Future parts may follow.

These parts are intended to be used with [RFC6749], [RFC6750], [RFC7636], and [OIDC].

Introduction

Fintech is an area of future economic growth around the world and Fintech organizations need to improve the security of their operations and protect customer data. It is common practice of aggregation services to use screen scraping as a method to capture data by storing users' passwords. This brittle, inefficient, and insecure practice creates security vulnerabilities which require financial institutions to allow what appears to be an automated attack against their applications and to maintain a whitelist of aggregators. A new draft standard, proposed by this workgroup would instead utilize an API model with structured data and a token model, such as OAuth [RFC6749, RFC6750].

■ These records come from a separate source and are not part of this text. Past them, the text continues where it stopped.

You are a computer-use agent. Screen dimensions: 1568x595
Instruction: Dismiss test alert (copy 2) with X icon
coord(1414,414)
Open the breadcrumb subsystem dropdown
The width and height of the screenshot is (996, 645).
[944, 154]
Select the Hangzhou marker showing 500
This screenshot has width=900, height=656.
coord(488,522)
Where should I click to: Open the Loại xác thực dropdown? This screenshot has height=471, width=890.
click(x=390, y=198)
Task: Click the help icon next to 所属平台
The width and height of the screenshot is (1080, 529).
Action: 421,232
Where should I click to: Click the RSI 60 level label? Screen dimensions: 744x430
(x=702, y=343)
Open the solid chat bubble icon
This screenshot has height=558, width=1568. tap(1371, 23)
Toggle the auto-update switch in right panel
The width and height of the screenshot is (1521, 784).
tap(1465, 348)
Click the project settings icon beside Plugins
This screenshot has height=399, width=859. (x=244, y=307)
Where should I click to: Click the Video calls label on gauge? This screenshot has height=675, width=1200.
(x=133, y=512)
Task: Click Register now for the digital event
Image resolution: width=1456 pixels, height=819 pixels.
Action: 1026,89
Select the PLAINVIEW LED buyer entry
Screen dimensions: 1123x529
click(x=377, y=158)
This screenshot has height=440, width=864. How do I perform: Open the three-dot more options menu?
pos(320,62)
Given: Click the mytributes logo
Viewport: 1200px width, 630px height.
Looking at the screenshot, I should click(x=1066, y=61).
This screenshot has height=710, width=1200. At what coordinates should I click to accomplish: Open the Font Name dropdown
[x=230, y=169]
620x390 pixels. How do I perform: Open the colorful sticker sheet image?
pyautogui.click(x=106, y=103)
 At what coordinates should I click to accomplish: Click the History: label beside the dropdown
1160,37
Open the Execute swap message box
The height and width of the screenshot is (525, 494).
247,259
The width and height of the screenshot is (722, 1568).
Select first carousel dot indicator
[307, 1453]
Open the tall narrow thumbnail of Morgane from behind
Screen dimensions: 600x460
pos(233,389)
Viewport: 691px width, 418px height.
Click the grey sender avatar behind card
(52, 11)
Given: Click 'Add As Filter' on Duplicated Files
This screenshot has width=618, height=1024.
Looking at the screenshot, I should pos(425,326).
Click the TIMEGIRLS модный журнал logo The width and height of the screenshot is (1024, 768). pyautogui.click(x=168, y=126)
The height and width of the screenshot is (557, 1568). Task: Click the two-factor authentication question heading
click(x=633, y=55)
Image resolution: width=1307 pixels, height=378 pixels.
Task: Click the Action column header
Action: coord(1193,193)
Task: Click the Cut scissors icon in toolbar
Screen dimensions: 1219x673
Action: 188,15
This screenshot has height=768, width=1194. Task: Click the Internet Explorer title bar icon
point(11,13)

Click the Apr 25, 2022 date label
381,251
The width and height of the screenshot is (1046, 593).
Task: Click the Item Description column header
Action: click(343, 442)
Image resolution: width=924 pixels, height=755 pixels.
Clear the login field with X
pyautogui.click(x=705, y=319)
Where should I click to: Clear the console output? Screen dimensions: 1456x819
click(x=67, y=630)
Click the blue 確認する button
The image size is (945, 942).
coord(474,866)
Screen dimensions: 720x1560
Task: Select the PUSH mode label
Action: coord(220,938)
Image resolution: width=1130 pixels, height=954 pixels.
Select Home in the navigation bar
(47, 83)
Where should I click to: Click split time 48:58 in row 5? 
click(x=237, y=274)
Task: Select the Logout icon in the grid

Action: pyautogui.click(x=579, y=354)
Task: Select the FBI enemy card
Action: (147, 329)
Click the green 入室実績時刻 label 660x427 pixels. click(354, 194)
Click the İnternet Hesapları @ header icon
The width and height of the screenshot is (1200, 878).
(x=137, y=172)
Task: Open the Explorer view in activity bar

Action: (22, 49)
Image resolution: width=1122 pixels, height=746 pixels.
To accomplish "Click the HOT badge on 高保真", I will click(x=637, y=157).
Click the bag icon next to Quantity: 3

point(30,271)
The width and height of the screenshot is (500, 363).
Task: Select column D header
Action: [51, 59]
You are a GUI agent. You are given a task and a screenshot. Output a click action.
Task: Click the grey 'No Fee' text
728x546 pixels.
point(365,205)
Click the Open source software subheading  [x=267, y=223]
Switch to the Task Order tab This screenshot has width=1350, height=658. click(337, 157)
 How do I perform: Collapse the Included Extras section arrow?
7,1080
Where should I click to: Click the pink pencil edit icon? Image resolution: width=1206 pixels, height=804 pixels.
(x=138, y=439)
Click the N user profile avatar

The Financial-grade API aims to provide specific implementation guidelines for online financial services to adopt by developing a REST/JSON data model protected by a highly secured OAuth profile.

This document describes the "lodging intent" pattern, which is used to parameterize complex OAuth authorization requests in a reliable and secure way.

Notational Conventions

The keywords "shall", "shall not", "should", "should not", "may", and "can" in this document are to be interpreted as described in ISO Directive Part 2 [ISODIR2]. These keywords are not used as dictionary terms such that any occurrence of them shall be interpreted as keywords and are not to be interpreted with their natural language meanings.

#Financial-grade API: Lodging Intent Pattern

[TOC]

1. Normative references

The following referenced documents are indispensable for the application of this document. For dated references, only the edition cited applied. For undated references, the latest edition of the referenced document (including any amendments) applies.

[ISODIR2] - ISO/IEC Directives Part 2 [ISODIR2]: https://www.iso.org/sites/directives/current/part2/index.xhtml

[RFC7230] - Hypertext Transfer Protocol -- HTTP/1.1 [RFC7230]: https://tools.ietf.org/html/rfc7230

[RFC6749] - The OAuth 2.0 Authorization Framework [RFC6749]: https://tools.ietf.org/html/rfc6749

[RFC6750] - The OAuth 2.0 Authorization Framework: Bearer Token Usage [RFC6750]: https://tools.ietf.org/html/rfc6750

[RFC7519] - JSON Web Token (JWT) [RFC7519]:https://tools.ietf.org/html/rfc7519

[RFC7662] - OAuth 2.0 Token Introspection [RFC7662]: https://tools.ietf.org/html/rfc7662

[OIDC] - OpenID Connect Core 1.0 incorporating errata set 1 [OIDC]: https://openid.net/specs/openid-connect-core-1_0.html

2. Terms and definitions

For the purpose of this document, the terms defined in [RFC6749], [RFC6750], [RFC7636], [OpenID Connect Core][OIDC] apply.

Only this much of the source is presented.